● AIM OF THE TASK
Across the entries below, tally every line that holds the word "button". Give only the tally.

● RECORDS SHOWN
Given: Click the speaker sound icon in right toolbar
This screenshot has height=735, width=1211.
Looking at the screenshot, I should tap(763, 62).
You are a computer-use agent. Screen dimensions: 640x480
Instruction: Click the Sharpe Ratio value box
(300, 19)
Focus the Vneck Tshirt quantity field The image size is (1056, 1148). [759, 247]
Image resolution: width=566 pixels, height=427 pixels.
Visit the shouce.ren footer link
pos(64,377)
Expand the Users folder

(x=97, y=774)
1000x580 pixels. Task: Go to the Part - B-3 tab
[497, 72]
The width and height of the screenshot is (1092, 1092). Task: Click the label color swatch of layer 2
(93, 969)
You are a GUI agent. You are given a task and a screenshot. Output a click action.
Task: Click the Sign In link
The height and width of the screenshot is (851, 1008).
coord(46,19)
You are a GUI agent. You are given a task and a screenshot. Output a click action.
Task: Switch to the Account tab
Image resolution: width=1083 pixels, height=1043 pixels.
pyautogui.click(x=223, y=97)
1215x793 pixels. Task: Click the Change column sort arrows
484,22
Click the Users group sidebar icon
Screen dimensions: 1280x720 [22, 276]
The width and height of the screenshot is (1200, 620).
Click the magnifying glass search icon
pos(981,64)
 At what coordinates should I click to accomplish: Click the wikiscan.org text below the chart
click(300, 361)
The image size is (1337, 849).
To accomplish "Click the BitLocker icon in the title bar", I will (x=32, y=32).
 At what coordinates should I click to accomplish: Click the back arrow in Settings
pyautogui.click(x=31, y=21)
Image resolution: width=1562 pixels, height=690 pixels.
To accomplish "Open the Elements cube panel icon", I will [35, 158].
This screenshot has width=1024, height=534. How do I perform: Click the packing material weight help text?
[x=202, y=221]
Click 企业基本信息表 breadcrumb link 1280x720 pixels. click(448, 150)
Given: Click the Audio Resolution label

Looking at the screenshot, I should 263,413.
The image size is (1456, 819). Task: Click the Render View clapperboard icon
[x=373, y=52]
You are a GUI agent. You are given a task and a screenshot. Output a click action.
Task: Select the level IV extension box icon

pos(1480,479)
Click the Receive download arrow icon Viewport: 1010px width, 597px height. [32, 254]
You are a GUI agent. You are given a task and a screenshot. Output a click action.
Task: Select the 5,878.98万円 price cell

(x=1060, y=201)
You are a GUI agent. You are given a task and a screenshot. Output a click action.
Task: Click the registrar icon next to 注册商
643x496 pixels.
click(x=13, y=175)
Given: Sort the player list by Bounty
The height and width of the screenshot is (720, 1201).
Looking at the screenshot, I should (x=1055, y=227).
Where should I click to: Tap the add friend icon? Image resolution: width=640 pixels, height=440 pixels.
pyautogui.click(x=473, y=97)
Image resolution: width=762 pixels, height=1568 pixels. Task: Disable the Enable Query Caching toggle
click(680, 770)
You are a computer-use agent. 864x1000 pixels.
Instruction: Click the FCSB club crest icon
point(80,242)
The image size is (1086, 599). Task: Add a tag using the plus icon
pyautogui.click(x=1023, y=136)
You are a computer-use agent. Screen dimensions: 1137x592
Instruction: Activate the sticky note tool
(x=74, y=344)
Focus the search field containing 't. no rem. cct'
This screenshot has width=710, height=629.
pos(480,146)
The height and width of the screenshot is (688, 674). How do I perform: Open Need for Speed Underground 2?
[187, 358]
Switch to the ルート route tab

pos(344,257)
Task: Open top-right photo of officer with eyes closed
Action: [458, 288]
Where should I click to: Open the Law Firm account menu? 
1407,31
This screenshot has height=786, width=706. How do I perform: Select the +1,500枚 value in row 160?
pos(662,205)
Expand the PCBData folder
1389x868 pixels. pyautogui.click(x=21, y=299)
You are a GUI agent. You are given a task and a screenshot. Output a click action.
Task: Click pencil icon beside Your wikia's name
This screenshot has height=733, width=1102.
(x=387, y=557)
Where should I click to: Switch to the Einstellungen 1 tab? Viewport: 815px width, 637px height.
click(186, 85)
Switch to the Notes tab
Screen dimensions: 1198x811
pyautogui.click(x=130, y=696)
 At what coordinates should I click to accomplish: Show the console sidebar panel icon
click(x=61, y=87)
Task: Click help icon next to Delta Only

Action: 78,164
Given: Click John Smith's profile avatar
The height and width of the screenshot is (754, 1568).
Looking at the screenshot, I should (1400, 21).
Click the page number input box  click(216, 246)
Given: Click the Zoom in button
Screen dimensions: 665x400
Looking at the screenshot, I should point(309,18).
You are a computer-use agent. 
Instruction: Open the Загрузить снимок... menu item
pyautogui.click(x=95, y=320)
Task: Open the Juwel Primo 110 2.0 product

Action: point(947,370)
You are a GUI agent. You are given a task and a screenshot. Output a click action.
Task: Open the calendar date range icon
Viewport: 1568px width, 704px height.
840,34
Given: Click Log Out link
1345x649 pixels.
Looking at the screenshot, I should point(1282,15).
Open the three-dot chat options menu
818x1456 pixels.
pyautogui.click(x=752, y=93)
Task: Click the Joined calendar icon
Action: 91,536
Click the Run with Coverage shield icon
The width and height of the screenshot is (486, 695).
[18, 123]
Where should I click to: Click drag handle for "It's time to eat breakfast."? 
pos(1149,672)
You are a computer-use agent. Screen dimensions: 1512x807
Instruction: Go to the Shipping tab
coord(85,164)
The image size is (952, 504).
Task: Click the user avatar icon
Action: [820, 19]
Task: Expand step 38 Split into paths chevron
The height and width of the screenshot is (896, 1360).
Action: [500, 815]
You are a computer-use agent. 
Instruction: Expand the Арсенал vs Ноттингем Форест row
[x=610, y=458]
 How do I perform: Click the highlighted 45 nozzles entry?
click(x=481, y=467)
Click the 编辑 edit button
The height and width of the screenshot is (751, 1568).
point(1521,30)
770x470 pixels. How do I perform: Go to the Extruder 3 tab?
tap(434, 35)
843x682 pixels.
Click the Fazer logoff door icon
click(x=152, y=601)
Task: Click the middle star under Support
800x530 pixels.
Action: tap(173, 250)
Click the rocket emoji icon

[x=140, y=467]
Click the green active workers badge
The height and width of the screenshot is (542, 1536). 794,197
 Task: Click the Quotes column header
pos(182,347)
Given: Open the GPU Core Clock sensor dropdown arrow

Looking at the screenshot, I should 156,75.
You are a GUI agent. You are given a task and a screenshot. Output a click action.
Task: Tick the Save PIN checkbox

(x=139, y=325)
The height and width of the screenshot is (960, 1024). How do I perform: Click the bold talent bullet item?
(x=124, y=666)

● ANSWER BELOW
2